» **Exercise directions**
The records below must be duplicated exactly, character for character.

※

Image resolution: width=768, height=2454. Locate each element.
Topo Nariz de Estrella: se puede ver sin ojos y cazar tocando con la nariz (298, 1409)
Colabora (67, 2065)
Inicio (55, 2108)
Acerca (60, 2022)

※

» **Answer section**
Image resolution: width=768, height=2454. Locate each element.
Topo Nariz de Estrella: se puede ver sin ojos y cazar tocando con la nariz (298, 1409)
Colabora (67, 2065)
Inicio (55, 2108)
Acerca (60, 2022)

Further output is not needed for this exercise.